## Records for this task:
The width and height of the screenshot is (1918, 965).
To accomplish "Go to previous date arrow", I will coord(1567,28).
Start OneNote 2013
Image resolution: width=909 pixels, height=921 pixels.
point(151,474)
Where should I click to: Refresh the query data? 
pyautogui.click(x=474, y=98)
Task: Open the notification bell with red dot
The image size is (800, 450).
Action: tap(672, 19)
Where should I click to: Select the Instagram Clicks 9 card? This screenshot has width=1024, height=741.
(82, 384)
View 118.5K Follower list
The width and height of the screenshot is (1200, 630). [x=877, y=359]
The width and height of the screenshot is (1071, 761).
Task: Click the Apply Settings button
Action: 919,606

## Work task:
Write out every record again, exactly as it was written.

## Answer below:
The width and height of the screenshot is (1918, 965).
To accomplish "Go to previous date arrow", I will coord(1567,28).
Start OneNote 2013
Image resolution: width=909 pixels, height=921 pixels.
point(151,474)
Where should I click to: Refresh the query data? 
pyautogui.click(x=474, y=98)
Task: Open the notification bell with red dot
The image size is (800, 450).
Action: tap(672, 19)
Where should I click to: Select the Instagram Clicks 9 card? This screenshot has width=1024, height=741.
(82, 384)
View 118.5K Follower list
The width and height of the screenshot is (1200, 630). [x=877, y=359]
The width and height of the screenshot is (1071, 761).
Task: Click the Apply Settings button
Action: 919,606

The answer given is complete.